## Goal of the exercise
Collect all lines from the records below that include the word "will".
____
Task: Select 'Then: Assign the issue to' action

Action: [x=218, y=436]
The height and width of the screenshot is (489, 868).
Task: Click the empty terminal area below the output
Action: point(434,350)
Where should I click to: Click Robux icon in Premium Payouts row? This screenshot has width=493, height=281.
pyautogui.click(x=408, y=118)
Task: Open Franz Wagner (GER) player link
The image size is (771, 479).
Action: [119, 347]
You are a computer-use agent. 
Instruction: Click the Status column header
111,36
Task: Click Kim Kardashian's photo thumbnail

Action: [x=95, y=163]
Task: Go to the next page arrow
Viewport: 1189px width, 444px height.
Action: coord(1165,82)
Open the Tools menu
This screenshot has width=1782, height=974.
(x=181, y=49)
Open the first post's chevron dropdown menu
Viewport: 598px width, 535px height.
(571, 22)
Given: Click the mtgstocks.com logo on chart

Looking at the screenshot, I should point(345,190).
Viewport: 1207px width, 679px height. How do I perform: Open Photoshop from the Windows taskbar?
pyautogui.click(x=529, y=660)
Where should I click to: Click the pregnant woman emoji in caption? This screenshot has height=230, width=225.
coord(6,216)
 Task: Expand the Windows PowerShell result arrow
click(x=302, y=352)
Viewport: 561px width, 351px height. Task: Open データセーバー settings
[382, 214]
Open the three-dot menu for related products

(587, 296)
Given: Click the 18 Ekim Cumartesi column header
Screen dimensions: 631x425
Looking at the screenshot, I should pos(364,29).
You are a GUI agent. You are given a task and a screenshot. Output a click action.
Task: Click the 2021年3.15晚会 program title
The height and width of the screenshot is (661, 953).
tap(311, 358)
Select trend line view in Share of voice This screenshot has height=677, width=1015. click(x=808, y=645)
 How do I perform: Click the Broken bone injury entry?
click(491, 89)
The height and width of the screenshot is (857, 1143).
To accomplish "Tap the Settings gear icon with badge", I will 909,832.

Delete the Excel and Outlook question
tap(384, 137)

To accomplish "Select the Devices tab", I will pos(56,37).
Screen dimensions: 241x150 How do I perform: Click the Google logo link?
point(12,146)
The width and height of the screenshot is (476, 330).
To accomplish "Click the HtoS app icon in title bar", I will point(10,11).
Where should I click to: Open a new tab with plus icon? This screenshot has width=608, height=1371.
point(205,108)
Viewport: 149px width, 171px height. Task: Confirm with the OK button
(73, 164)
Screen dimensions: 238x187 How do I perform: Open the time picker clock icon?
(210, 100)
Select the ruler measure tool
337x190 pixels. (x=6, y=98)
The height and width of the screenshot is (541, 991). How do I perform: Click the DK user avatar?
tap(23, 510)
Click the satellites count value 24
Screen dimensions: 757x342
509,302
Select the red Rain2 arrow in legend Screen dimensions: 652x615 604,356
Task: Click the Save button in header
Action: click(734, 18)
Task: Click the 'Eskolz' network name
____
## Problem solution
To accomplish "Tap the Settings gear icon with badge", I will 909,832.
To accomplish "Select the Devices tab", I will pos(56,37).
To accomplish "Click the HtoS app icon in title bar", I will point(10,11).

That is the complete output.